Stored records
....
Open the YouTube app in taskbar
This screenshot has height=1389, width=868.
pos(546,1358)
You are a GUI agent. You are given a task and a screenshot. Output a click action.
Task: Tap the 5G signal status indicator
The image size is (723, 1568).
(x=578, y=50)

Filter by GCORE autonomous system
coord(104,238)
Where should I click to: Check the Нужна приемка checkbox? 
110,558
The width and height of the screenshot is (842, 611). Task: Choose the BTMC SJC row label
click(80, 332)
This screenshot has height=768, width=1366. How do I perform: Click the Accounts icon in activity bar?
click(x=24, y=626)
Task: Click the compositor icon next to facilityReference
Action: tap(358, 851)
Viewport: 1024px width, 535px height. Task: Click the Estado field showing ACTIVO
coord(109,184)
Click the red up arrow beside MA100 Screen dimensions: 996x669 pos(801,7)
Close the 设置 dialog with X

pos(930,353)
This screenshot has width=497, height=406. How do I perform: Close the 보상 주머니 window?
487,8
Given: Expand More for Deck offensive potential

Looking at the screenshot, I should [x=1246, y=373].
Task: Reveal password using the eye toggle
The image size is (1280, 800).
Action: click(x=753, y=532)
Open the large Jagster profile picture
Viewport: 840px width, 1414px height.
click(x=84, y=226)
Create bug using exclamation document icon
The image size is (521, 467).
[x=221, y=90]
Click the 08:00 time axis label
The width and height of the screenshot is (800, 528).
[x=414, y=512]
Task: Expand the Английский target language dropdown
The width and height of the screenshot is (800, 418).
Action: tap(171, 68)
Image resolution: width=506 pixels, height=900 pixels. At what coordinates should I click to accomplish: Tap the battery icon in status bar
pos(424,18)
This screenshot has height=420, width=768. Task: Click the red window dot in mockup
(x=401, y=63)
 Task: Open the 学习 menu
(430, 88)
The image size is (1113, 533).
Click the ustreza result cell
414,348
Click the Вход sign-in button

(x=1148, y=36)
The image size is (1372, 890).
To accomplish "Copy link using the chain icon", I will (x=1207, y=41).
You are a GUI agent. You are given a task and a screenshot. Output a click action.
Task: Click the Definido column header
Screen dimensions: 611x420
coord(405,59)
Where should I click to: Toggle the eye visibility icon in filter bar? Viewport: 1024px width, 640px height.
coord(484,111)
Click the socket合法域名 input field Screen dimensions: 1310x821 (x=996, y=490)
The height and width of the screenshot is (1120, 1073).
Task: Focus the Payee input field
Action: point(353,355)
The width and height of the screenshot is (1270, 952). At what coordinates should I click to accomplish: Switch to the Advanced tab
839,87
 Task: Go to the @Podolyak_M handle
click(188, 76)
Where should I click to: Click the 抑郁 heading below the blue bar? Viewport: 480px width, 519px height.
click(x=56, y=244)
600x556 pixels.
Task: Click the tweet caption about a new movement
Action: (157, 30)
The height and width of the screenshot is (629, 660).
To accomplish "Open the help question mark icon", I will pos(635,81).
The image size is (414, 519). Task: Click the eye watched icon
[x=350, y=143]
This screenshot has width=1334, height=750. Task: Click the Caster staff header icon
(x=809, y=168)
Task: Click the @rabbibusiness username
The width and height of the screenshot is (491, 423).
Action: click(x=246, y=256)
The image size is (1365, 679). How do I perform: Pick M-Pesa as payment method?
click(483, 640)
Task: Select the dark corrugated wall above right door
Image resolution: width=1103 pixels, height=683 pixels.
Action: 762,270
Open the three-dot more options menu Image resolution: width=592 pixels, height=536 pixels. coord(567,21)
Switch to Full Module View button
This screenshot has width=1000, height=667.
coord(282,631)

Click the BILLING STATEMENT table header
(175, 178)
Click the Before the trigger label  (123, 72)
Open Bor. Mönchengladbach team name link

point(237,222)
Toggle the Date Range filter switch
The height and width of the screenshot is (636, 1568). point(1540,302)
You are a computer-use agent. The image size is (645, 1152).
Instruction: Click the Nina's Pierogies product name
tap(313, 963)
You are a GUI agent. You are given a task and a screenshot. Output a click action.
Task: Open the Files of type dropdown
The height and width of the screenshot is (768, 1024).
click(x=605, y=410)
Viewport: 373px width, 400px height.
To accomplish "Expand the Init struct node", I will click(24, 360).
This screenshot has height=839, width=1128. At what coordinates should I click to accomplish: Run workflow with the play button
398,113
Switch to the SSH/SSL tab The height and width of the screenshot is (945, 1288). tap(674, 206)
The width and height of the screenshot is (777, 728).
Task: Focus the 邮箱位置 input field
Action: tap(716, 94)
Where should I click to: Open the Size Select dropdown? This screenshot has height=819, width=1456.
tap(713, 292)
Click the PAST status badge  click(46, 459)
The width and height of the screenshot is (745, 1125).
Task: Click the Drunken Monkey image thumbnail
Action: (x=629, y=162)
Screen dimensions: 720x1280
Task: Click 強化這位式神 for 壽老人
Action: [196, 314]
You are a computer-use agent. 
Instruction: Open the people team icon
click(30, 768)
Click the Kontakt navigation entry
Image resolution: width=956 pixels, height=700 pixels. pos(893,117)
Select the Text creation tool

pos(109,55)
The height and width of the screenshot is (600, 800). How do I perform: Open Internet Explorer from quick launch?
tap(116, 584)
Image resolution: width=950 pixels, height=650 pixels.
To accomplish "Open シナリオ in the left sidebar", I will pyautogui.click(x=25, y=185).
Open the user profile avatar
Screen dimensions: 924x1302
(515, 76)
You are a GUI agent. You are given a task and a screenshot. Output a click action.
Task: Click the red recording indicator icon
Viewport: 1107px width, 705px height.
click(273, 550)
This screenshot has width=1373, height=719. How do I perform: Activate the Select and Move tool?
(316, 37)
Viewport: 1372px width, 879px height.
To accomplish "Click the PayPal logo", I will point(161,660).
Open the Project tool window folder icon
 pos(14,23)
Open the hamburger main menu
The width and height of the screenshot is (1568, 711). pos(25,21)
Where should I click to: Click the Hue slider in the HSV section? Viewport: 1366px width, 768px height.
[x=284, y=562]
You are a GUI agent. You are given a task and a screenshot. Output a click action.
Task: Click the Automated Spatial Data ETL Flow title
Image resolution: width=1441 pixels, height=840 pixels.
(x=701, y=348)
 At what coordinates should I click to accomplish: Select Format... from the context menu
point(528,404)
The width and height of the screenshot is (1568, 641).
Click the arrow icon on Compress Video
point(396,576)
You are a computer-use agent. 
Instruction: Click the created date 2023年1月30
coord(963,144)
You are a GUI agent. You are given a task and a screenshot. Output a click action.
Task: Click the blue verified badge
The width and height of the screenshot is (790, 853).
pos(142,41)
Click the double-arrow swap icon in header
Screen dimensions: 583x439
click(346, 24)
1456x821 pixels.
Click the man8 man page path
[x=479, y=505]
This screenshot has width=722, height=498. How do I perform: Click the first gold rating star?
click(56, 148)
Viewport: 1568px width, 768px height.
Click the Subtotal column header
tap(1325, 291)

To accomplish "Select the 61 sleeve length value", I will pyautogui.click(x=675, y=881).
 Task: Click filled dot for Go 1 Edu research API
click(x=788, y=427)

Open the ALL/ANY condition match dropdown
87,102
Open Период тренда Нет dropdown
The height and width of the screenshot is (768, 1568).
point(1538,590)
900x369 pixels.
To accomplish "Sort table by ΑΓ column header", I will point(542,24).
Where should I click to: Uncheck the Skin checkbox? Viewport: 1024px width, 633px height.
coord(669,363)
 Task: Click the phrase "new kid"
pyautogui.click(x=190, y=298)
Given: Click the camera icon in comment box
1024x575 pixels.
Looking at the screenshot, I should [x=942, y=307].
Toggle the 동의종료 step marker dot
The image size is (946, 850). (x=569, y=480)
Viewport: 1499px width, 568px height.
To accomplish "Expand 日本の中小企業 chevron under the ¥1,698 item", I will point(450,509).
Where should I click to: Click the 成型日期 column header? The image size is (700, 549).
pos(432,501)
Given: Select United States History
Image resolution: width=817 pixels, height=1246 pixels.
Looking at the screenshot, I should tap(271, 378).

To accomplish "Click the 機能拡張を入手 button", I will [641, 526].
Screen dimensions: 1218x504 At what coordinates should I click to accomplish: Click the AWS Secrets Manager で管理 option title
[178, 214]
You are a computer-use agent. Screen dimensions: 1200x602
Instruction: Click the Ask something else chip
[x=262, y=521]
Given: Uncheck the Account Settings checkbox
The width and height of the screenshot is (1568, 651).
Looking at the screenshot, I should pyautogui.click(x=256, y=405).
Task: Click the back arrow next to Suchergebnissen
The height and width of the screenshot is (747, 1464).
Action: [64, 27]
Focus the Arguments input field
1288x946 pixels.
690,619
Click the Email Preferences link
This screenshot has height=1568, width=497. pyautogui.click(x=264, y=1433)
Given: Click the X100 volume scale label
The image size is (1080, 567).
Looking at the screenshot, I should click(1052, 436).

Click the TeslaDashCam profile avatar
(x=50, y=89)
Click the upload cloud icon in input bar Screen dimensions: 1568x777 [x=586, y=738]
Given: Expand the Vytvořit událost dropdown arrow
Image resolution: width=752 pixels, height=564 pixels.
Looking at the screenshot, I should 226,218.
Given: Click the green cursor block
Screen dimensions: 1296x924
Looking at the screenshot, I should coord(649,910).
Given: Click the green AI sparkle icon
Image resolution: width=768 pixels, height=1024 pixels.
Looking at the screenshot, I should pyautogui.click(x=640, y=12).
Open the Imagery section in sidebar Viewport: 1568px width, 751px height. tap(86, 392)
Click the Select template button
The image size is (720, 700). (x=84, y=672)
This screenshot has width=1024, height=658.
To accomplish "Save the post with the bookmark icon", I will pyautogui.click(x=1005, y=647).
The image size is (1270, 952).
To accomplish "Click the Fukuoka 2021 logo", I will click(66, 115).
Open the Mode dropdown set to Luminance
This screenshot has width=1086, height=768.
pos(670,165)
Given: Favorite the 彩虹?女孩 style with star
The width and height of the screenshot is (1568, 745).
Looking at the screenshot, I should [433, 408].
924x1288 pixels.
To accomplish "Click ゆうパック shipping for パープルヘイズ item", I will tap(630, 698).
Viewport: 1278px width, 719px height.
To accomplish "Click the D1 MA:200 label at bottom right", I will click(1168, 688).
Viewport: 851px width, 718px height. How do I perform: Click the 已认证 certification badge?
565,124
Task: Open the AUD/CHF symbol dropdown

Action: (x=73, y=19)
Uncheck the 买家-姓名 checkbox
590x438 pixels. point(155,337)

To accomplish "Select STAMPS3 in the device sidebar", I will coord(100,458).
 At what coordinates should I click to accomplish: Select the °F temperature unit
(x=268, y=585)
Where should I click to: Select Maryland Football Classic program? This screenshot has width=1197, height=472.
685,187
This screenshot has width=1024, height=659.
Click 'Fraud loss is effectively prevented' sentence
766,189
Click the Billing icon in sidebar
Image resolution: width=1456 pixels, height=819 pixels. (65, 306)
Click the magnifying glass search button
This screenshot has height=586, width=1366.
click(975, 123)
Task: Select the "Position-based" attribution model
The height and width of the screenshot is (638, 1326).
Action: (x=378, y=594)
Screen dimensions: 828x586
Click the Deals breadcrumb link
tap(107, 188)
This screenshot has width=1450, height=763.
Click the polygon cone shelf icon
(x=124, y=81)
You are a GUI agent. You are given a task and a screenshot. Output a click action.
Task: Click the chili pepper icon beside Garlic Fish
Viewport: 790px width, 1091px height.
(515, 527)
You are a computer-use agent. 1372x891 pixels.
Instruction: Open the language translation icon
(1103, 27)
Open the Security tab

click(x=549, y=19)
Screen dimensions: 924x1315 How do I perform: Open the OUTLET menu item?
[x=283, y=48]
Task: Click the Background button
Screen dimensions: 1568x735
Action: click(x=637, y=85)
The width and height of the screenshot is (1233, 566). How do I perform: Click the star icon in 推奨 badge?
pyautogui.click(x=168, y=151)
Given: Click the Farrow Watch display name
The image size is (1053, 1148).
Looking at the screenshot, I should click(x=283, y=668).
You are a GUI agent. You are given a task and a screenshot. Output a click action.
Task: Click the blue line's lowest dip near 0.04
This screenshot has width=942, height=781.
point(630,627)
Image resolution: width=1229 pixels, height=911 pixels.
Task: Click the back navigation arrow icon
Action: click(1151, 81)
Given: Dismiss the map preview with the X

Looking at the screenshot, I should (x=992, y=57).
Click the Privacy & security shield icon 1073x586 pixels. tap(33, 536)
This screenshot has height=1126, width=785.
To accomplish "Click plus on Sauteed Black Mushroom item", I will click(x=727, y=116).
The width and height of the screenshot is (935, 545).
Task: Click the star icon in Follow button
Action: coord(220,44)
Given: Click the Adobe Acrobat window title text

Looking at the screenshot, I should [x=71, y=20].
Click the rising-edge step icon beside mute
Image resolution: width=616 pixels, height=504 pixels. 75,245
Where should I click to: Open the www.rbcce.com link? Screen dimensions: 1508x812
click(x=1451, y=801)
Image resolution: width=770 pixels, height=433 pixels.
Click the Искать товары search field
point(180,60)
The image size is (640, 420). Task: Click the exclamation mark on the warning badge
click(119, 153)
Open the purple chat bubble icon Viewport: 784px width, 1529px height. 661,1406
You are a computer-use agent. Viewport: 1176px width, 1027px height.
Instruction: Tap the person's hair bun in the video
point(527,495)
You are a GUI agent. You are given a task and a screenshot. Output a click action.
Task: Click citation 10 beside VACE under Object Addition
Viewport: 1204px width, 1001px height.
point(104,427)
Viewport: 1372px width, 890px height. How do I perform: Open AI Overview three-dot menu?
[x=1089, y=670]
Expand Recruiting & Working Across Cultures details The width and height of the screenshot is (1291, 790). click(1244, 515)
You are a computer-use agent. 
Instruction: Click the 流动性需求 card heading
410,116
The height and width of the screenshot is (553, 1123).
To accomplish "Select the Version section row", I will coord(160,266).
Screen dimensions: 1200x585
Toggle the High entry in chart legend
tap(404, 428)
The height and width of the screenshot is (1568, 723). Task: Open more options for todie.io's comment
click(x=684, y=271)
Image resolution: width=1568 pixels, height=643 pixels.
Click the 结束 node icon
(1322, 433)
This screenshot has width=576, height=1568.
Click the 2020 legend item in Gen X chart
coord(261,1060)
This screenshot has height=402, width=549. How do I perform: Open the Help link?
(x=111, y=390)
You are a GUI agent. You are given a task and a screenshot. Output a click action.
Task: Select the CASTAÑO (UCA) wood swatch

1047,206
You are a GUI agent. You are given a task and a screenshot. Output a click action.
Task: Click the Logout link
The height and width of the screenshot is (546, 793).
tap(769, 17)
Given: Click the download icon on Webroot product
....
When a line of the records includes "under", that line belongs in the answer.

To accomplish "Expand 日本の中小企業 chevron under the ¥1,698 item", I will point(450,509).
Task: Click citation 10 beside VACE under Object Addition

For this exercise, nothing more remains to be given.